[Date Prev][Date Next][Thread Prev][Thread Next][Date Index][Thread Index]
Re: [Qemu-devel] [PATCH] Convert ram_list to RCU DQ V3
From: |
Paolo Bonzini |
Subject: |
Re: [Qemu-devel] [PATCH] Convert ram_list to RCU DQ V3 |
Date: |
Wed, 04 Sep 2013 15:49:54 +0200 |
User-agent: |
Mozilla/5.0 (X11; Linux x86_64; rv:17.0) Gecko/20130805 Thunderbird/17.0.8 |
Il 04/09/2013 15:29, Mike Day ha scritto:
> @@ -717,19 +731,21 @@ static int ram_save_iterate(QEMUFile *f, void *opaque)
> qemu_put_be64(f, RAM_SAVE_FLAG_EOS);
> total_sent += 8;
> bytes_transferred += total_sent;
> -
> return total_sent;
> }
>
> static int ram_save_complete(QEMUFile *f, void *opaque)
> {
> - qemu_mutex_lock_ramlist();
> +
> + qemu_mutex_lock_iothread();
> migration_bitmap_sync();
> + qemu_mutex_unlock_iothread();
ram_save_complete runs with the iothread taken. Since the lock is not
recursive, this will cause a deadlock.
To test migration, I suggest you use virt-test. Install
autotest-framework if you run Fedora, clone
https://github.com/autotest/virt-test.git and do "./run -t qemu
--qemu-bin=/path/to/qemu-system-x86_64".
> ram_control_before_iterate(f, RAM_CONTROL_FINISH);
>
> /* try transferring iterative blocks of memory */
>
> + rcu_read_lock();
> /* flush all remaining blocks regardless of rate limiting */
> while (true) {
> int bytes_sent;
> @@ -741,11 +757,10 @@ static int ram_save_complete(QEMUFile *f, void *opaque)
> }
> bytes_transferred += bytes_sent;
> }
> -
> + rcu_read_unlock();
> ram_control_after_iterate(f, RAM_CONTROL_FINISH);
> migration_end();
>
> - qemu_mutex_unlock_ramlist();
> qemu_put_be64(f, RAM_SAVE_FLAG_EOS);
>
> return 0;
> diff --git a/exec.c b/exec.c
> index 5eebcc1..52b282a 100644
> --- a/exec.c
> +++ b/exec.c
> @@ -46,7 +46,7 @@
> #endif
> #include "exec/cpu-all.h"
> #include "qemu/tls.h"
> -
> +#include "qemu/rcu_queue.h"
> #include "exec/cputlb.h"
> #include "translate-all.h"
>
> @@ -57,7 +57,10 @@
> #if !defined(CONFIG_USER_ONLY)
> static int in_migration;
>
> -RAMList ram_list = { .blocks = QTAILQ_HEAD_INITIALIZER(ram_list.blocks) };
> +/* ram_list is enabled for RCU access - writes should be protected
> + * by the iothread lock or an equivalent mutex.
> + */
/* ram_list is read under rcu_read_lock()/rcu_read_unlock(). Writes
* are protected by a lock, currently the iothread lock.

▶ [GIVEN INFORMATION]:
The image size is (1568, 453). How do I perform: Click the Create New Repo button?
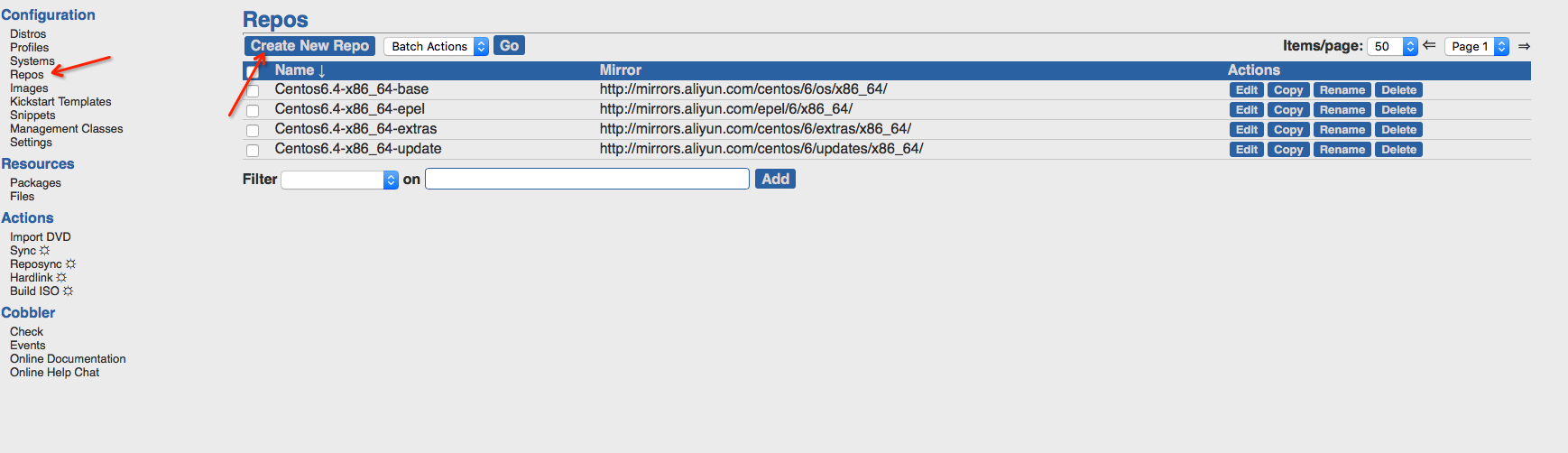309,46
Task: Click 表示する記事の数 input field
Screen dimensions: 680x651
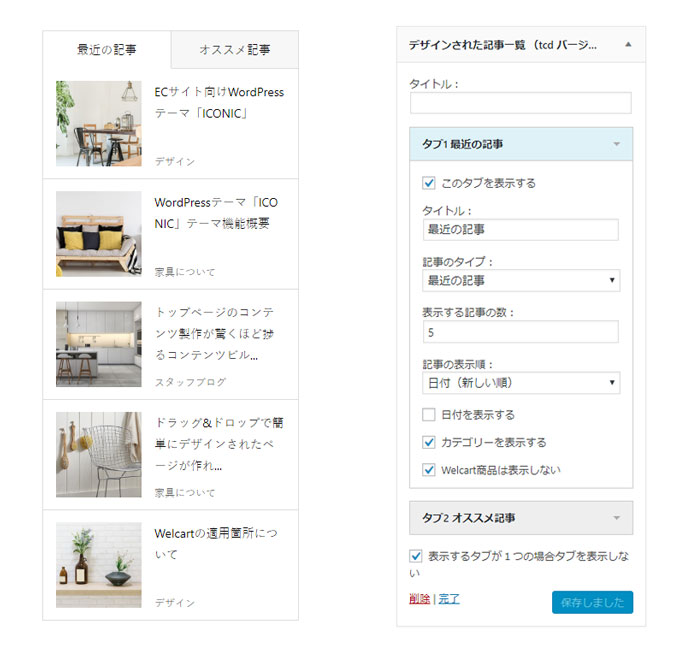Action: (520, 331)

▶ [WHAT YOU WILL DO]:
- a) Based on the mailing-list reply, decide whether each statement is true: (i) The reply says the iothread lock is recursive. (ii) The reply recommends virt-test for testing migration. (iii) The reply was sent on a Wednesday. For each, answer yes or no and quote the words of the reply that decide it.
- b) In the patch quoted in the mailing-list reply, list every function that is called on a line the patch adds, meaning a quoted line marked with "+".

▶ [ANSWERS FOR THIS EXERCISE]:
- a)
(i) No: "Since the lock is not recursive, this will cause a deadlock."
(ii) Yes: "To test migration, I suggest you use virt-test."
(iii) Yes: "Wed, 04 Sep 2013 15:49:54 +0200"

- b)
qemu_mutex_lock_iothread()
qemu_mutex_unlock_iothread()
rcu_read_lock()
rcu_read_unlock()